> **To do**
Copy the records below, reproducing every line without any change.

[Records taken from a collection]
_ _ _ _ _ _ _
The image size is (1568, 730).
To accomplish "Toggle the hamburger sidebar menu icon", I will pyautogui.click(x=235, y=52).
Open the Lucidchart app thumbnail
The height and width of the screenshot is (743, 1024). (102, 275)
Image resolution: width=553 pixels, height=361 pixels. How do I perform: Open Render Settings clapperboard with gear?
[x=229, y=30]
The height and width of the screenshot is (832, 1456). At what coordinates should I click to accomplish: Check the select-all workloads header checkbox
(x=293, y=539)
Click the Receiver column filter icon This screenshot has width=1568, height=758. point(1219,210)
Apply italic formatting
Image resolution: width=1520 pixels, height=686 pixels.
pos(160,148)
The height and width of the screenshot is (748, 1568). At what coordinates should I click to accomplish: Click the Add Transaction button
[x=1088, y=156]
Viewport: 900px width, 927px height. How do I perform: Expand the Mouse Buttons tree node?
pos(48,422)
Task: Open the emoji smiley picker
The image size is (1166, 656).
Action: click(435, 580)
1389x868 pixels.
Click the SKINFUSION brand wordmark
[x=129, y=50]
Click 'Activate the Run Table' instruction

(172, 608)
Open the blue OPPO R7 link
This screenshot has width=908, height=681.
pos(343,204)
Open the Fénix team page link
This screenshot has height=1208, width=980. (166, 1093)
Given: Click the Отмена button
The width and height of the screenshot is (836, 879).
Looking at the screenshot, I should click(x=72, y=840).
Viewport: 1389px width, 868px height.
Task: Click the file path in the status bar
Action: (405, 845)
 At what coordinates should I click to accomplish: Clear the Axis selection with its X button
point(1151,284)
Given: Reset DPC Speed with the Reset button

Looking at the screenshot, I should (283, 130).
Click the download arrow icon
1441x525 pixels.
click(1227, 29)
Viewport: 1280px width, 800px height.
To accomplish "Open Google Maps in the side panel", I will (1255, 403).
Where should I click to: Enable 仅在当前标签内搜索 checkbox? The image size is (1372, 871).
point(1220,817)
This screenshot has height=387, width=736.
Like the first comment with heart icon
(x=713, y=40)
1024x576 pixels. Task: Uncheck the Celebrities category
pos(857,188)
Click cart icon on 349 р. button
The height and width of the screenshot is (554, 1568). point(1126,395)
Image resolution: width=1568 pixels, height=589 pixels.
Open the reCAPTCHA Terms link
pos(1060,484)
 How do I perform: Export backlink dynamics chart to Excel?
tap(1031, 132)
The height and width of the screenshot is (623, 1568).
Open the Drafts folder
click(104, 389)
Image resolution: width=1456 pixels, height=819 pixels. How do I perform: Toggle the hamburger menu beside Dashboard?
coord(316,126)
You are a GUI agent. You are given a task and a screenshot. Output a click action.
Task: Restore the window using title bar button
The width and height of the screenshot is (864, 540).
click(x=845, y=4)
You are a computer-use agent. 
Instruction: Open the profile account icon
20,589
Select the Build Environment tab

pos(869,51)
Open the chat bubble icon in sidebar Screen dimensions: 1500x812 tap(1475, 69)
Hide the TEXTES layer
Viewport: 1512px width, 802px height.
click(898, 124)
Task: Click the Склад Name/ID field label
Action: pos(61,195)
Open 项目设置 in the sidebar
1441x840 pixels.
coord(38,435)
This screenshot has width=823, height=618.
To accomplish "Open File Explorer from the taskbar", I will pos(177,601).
_ _ _ _ _ _ _
> **Response to this exercise**
The image size is (1568, 730).
To accomplish "Toggle the hamburger sidebar menu icon", I will pyautogui.click(x=235, y=52).
Open the Lucidchart app thumbnail
The height and width of the screenshot is (743, 1024). (102, 275)
Image resolution: width=553 pixels, height=361 pixels. How do I perform: Open Render Settings clapperboard with gear?
[x=229, y=30]
The height and width of the screenshot is (832, 1456). At what coordinates should I click to accomplish: Check the select-all workloads header checkbox
(x=293, y=539)
Click the Receiver column filter icon This screenshot has width=1568, height=758. point(1219,210)
Apply italic formatting
Image resolution: width=1520 pixels, height=686 pixels.
pos(160,148)
The height and width of the screenshot is (748, 1568). At what coordinates should I click to accomplish: Click the Add Transaction button
[x=1088, y=156]
Viewport: 900px width, 927px height. How do I perform: Expand the Mouse Buttons tree node?
pos(48,422)
Task: Open the emoji smiley picker
The image size is (1166, 656).
Action: click(435, 580)
1389x868 pixels.
Click the SKINFUSION brand wordmark
[x=129, y=50]
Click 'Activate the Run Table' instruction

(172, 608)
Open the blue OPPO R7 link
This screenshot has width=908, height=681.
pos(343,204)
Open the Fénix team page link
This screenshot has height=1208, width=980. (166, 1093)
Given: Click the Отмена button
The width and height of the screenshot is (836, 879).
Looking at the screenshot, I should click(x=72, y=840).
Viewport: 1389px width, 868px height.
Task: Click the file path in the status bar
Action: (405, 845)
 At what coordinates should I click to accomplish: Clear the Axis selection with its X button
point(1151,284)
Given: Reset DPC Speed with the Reset button

Looking at the screenshot, I should (283, 130).
Click the download arrow icon
1441x525 pixels.
click(1227, 29)
Viewport: 1280px width, 800px height.
To accomplish "Open Google Maps in the side panel", I will (1255, 403).
Where should I click to: Enable 仅在当前标签内搜索 checkbox? The image size is (1372, 871).
point(1220,817)
This screenshot has height=387, width=736.
Like the first comment with heart icon
(x=713, y=40)
1024x576 pixels. Task: Uncheck the Celebrities category
pos(857,188)
Click cart icon on 349 р. button
The height and width of the screenshot is (554, 1568). point(1126,395)
Image resolution: width=1568 pixels, height=589 pixels.
Open the reCAPTCHA Terms link
pos(1060,484)
 How do I perform: Export backlink dynamics chart to Excel?
tap(1031, 132)
The height and width of the screenshot is (623, 1568).
Open the Drafts folder
click(104, 389)
Image resolution: width=1456 pixels, height=819 pixels. How do I perform: Toggle the hamburger menu beside Dashboard?
coord(316,126)
You are a GUI agent. You are given a task and a screenshot. Output a click action.
Task: Restore the window using title bar button
The width and height of the screenshot is (864, 540).
click(x=845, y=4)
You are a computer-use agent. 
Instruction: Open the profile account icon
20,589
Select the Build Environment tab

pos(869,51)
Open the chat bubble icon in sidebar Screen dimensions: 1500x812 tap(1475, 69)
Hide the TEXTES layer
Viewport: 1512px width, 802px height.
click(898, 124)
Task: Click the Склад Name/ID field label
Action: pos(61,195)
Open 项目设置 in the sidebar
1441x840 pixels.
coord(38,435)
This screenshot has width=823, height=618.
To accomplish "Open File Explorer from the taskbar", I will pos(177,601).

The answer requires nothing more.